MMDS 2010

[This article was first published on Revolutions, and kindly contributed to R-bloggers]. (You can report issue about the content on this page here)
Want to share your content on R-bloggers? click here if you have a blog, or here if you don't.

The 2010 Workshop on Algorithms for Modern Massive Data Sets (MMDS 2010) finished up this past Friday (June 18th) at Stanford. This was an exceptionally well organized conference: four days of mind-stretching talks on algorithm development and the challenges of working with massive data sets approached from almost every conceivable angle. The approximately 100 attendees were a diverse group of computer scientists, developers and quantitative marketing people from industry and academia. The mix of academics and industry types appeared to be pretty well balanced with a number of speakers listing themselves as having both university and company affiliations. This mashup of people, backgrounds and ideas reflected what I think was the overall theme and rationale for the workshop: moving deep theory ideas to practical solutions.

The level of the talks ranged from Peter Norvig’s (head of Google research) opening tutorial on the practical problems of running Google’s data center that is so massive that shark attacks, blasphemy outbreaks and other 6+ sigma events are real worries — to Konstantin Mischaikow’s (Rutgers university) presentation on a “Combinatorial Framework for Nonlinear Dynamics” for which a good background in algebraic topology would have been helpful. Most of talks were fairly technical, but many of the speakers came across as being very skilled at communicating to non-specialists. (For a short time, I even had the illusion that I understood some algebraic topology!)

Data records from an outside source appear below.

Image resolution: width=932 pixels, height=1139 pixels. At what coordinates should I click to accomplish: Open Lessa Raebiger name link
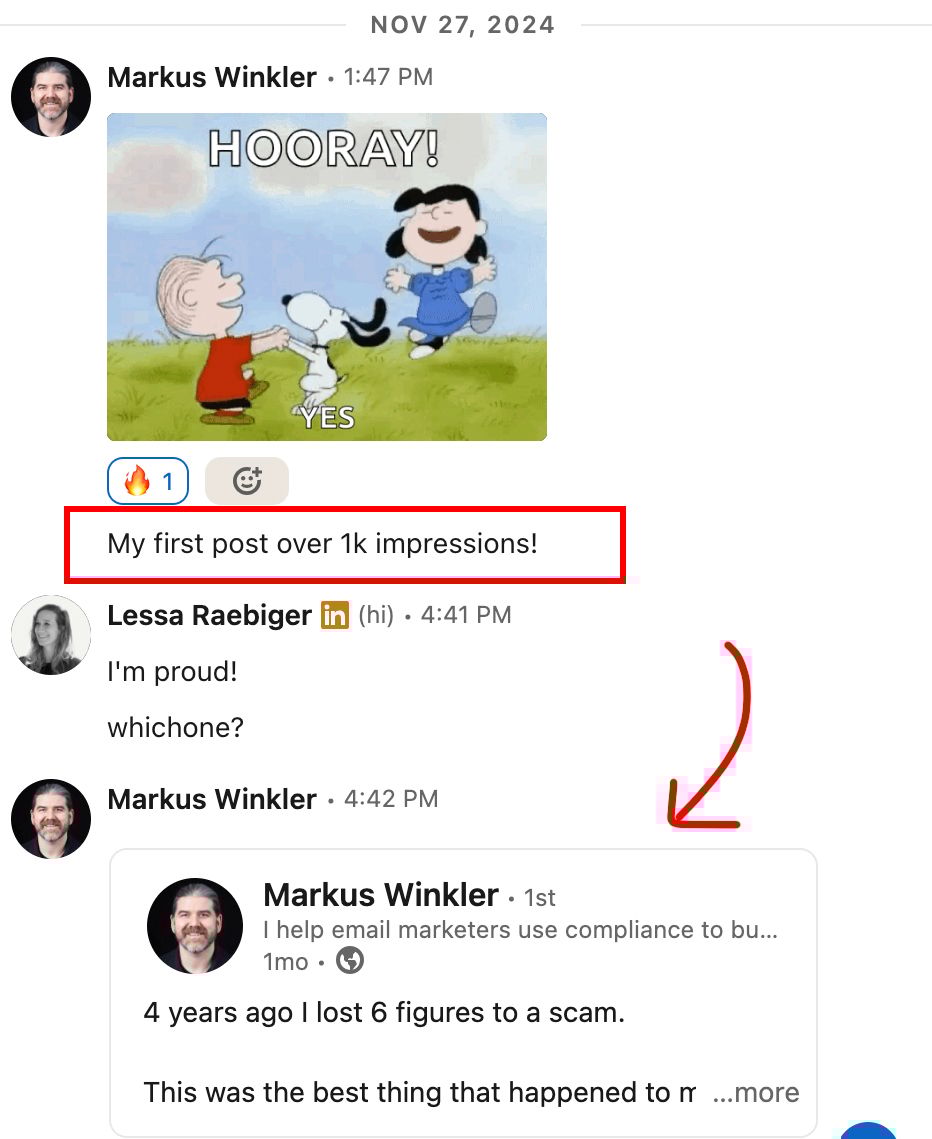click(x=209, y=615)
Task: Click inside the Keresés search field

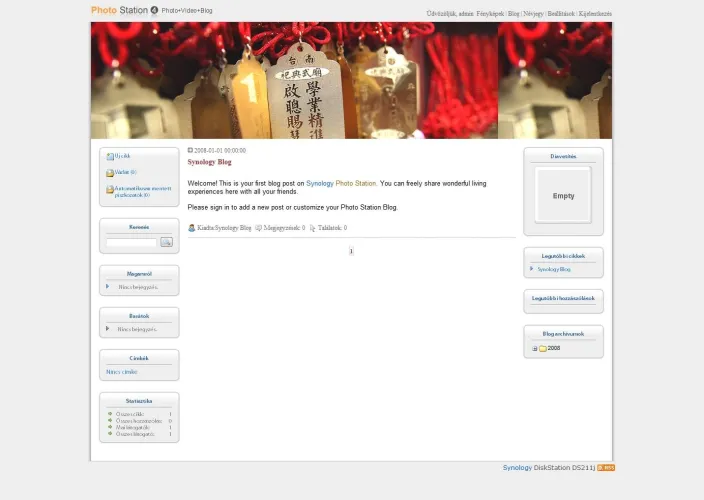Action: pyautogui.click(x=132, y=242)
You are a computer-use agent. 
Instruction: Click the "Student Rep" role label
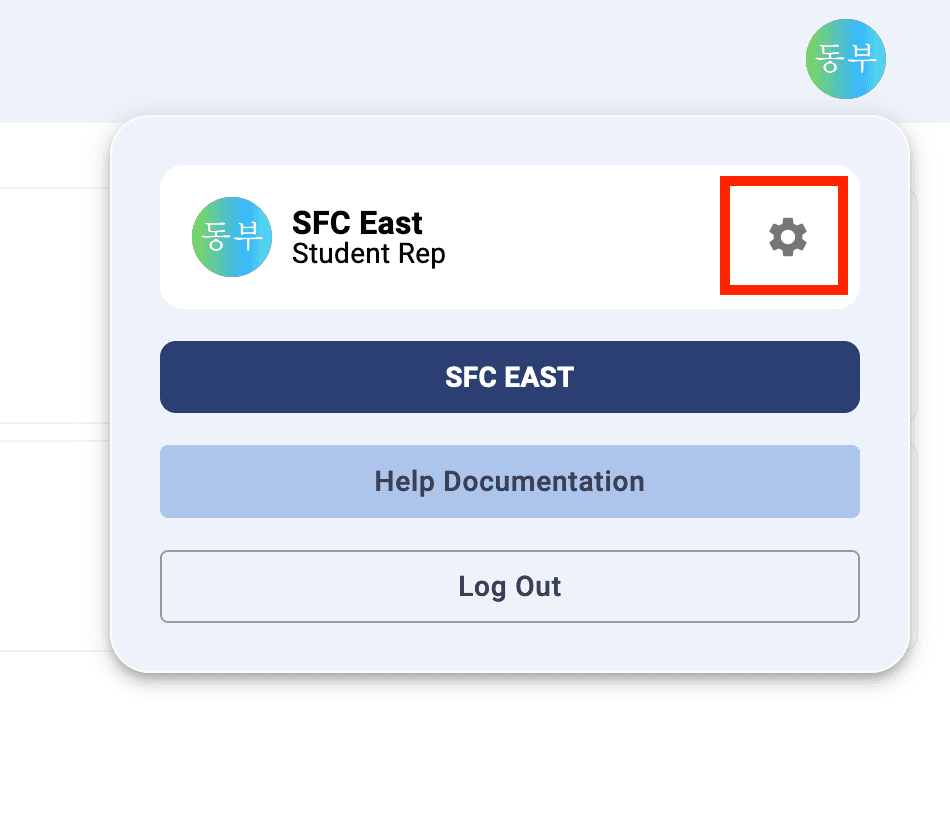(368, 254)
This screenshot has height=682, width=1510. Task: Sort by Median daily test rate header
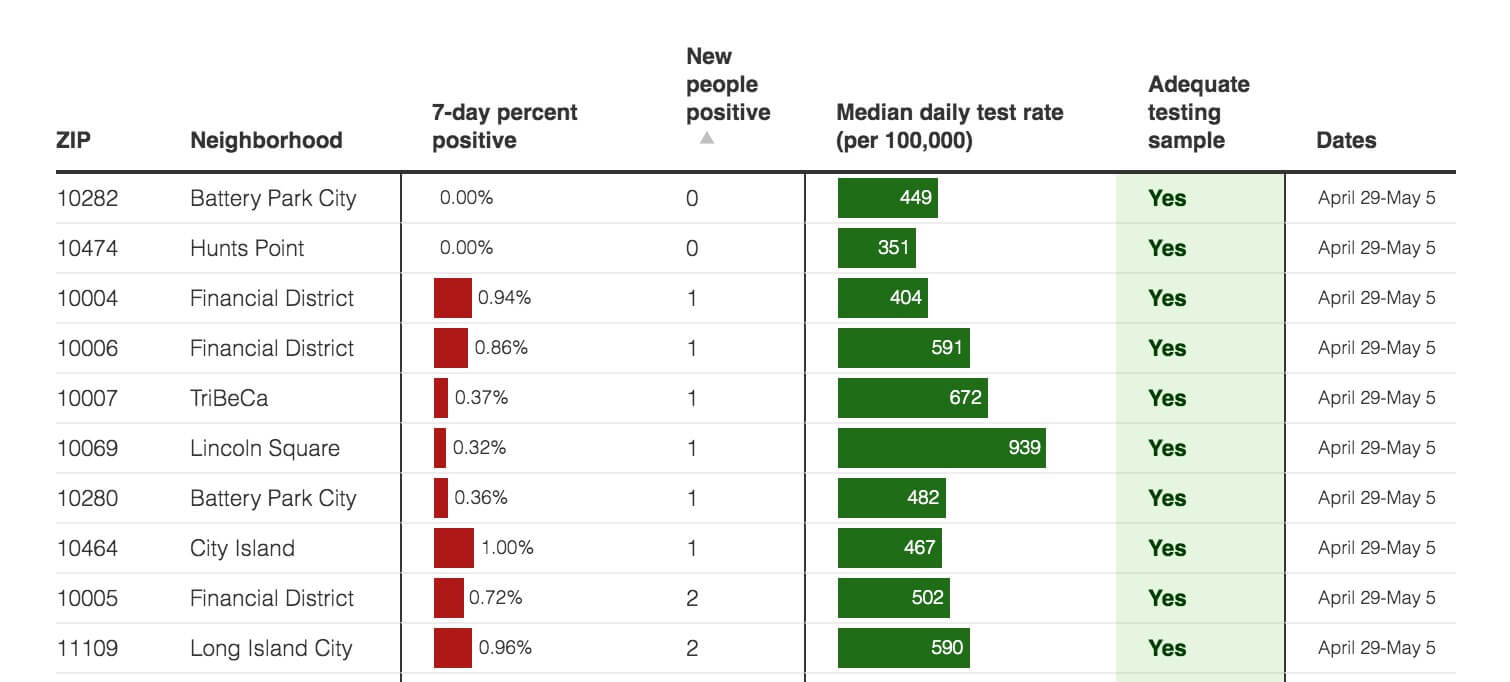[949, 126]
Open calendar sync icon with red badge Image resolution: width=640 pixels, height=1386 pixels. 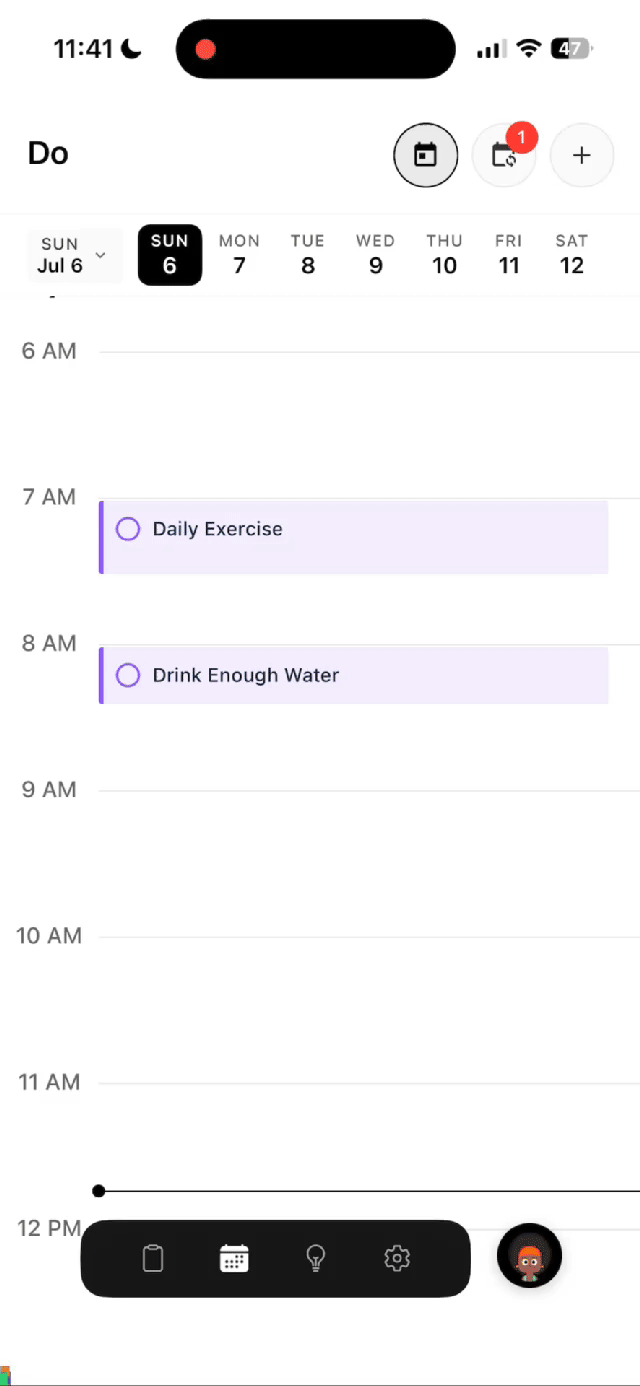(x=504, y=155)
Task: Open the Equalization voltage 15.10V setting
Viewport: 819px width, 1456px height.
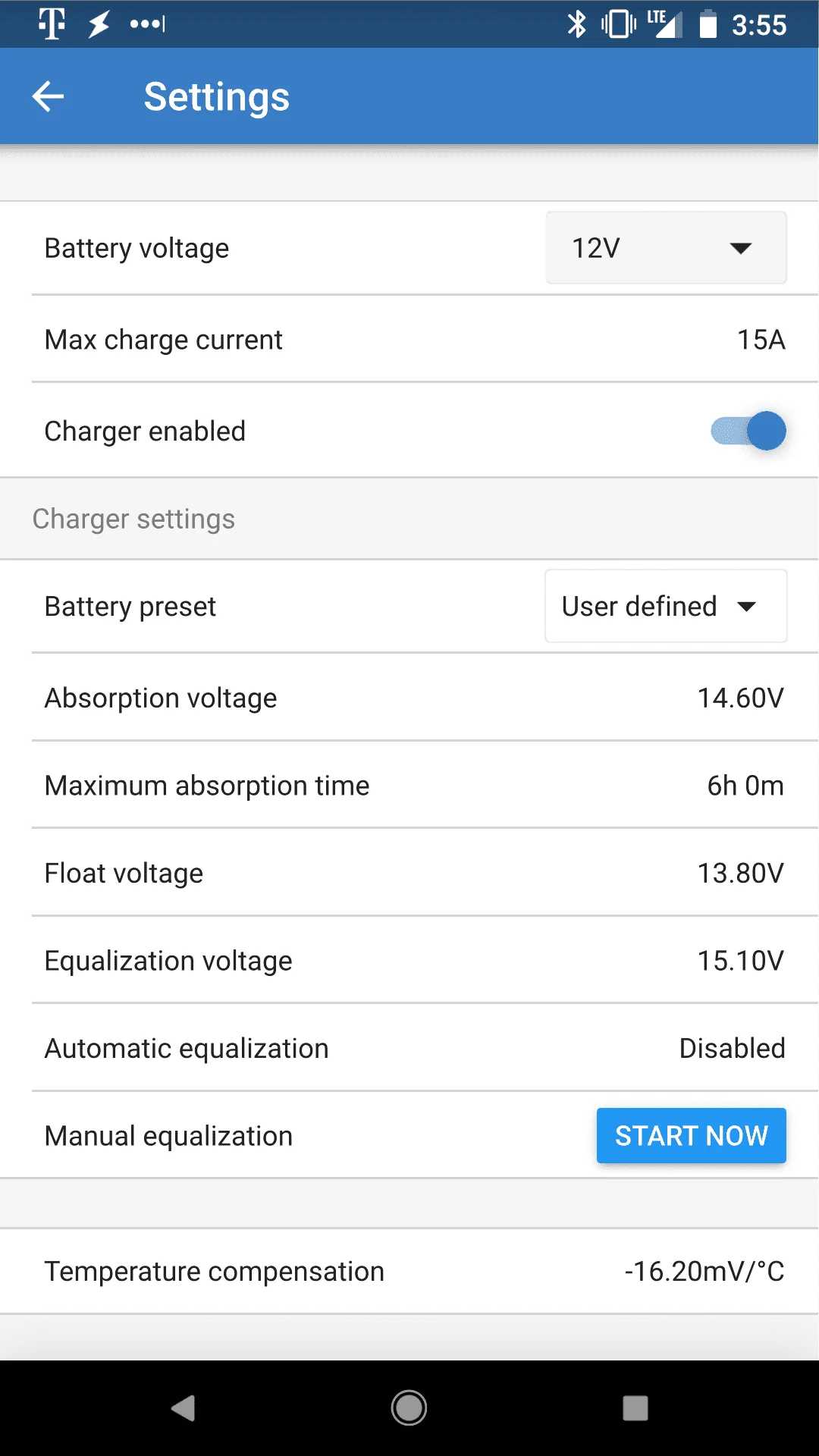Action: click(410, 960)
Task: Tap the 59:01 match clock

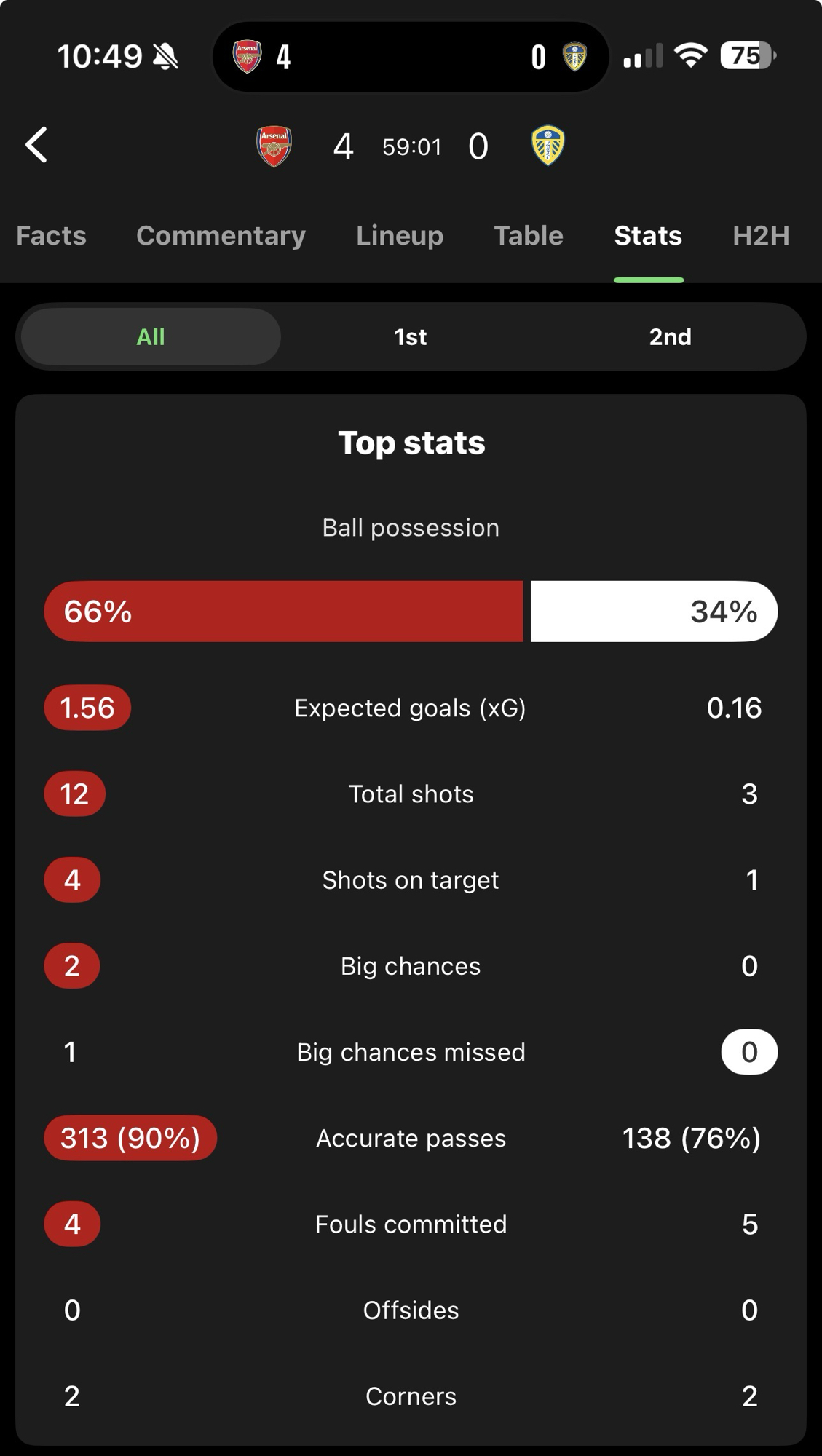Action: (x=412, y=147)
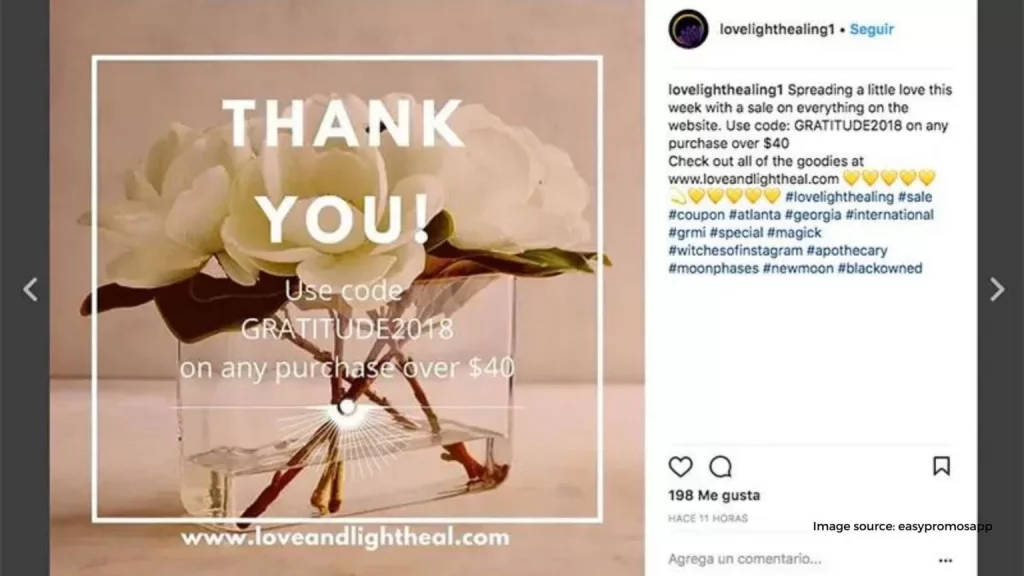
Task: Click Seguir to follow the account
Action: [x=871, y=29]
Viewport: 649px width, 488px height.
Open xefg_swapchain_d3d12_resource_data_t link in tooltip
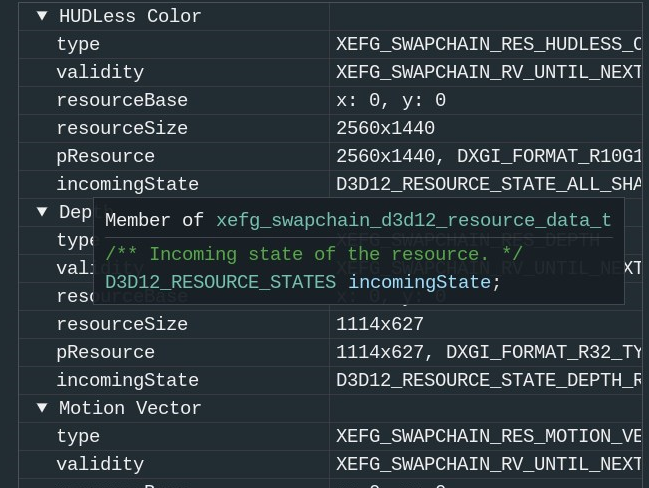tap(413, 221)
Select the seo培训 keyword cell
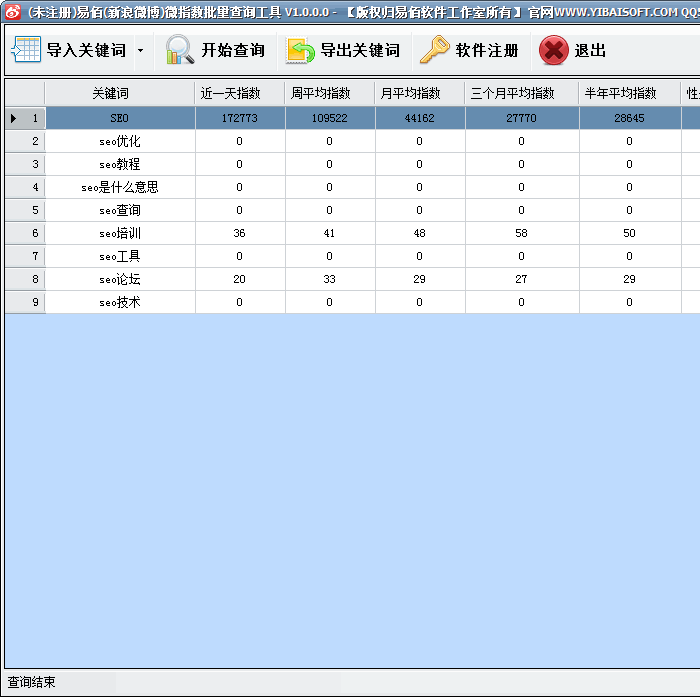The image size is (700, 697). click(x=120, y=233)
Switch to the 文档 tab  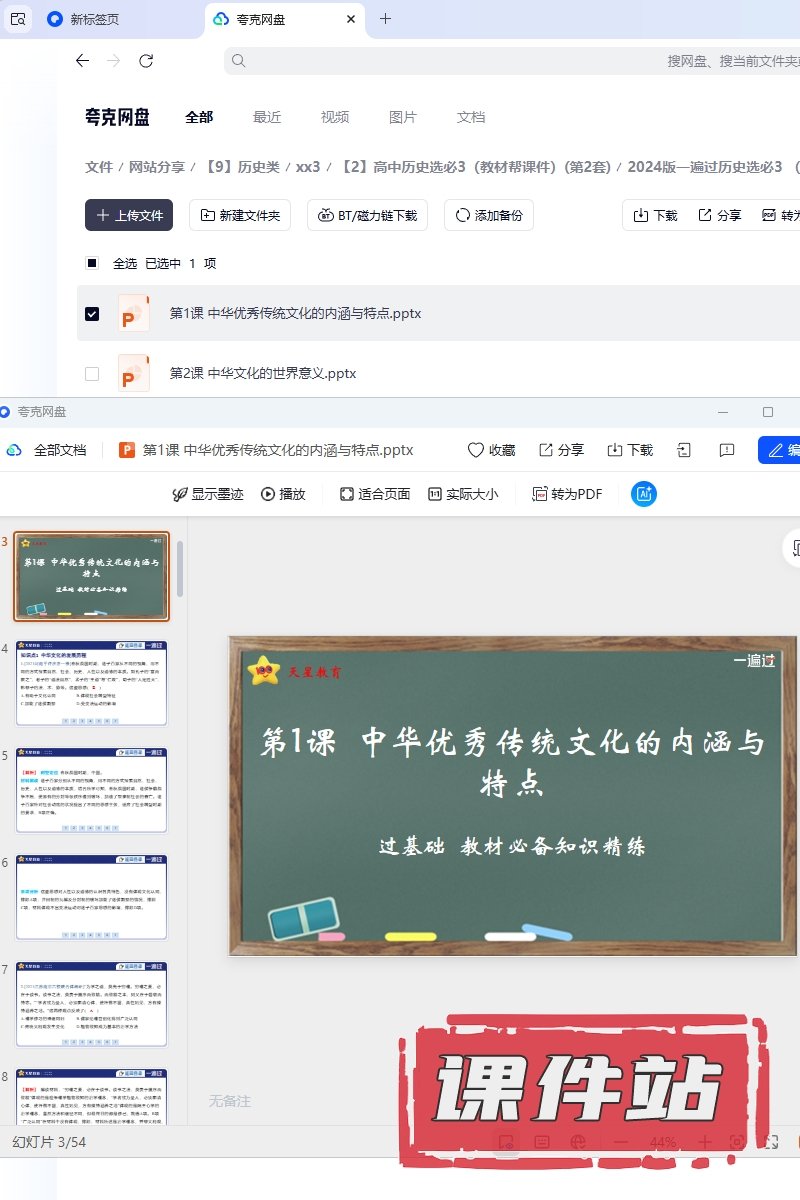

Maybe it was the perfect weather, or the beautiful Stanford campus, or the fact that the coffee was always hot, but it seemed to me that people were just in the mood for talking openly about their work.  Too much and too varied a body of material was presented for me, an outsider to this field, to summarize here, but the following is my take on some of the major themes — the recurring melodies if you will — that played as background music through a good many of the presentations:

  • Many modern data sets of practical interest, those containing social networking information for example, are best described by graphs not flat tables. The need to look at networked data has triggered a shift in perspective were researchers are looking at almost all massive data sets as graphs, and are investigating aspects of network structure that might be useful in developing new algorithms. There are deep theoretical connections between linear algebra and graph theory; however, it is not clear to what extent these connections can be exploited to create practical, efficient algorithms. John Gilbert (UC Santa Barbara), referred to linear algebra as the “middle ware” of scientific computing. So, finding analogous computational tools for graphical data sets or augmenting linear algebraic methods with new techniques could indeed have profound, practical implications.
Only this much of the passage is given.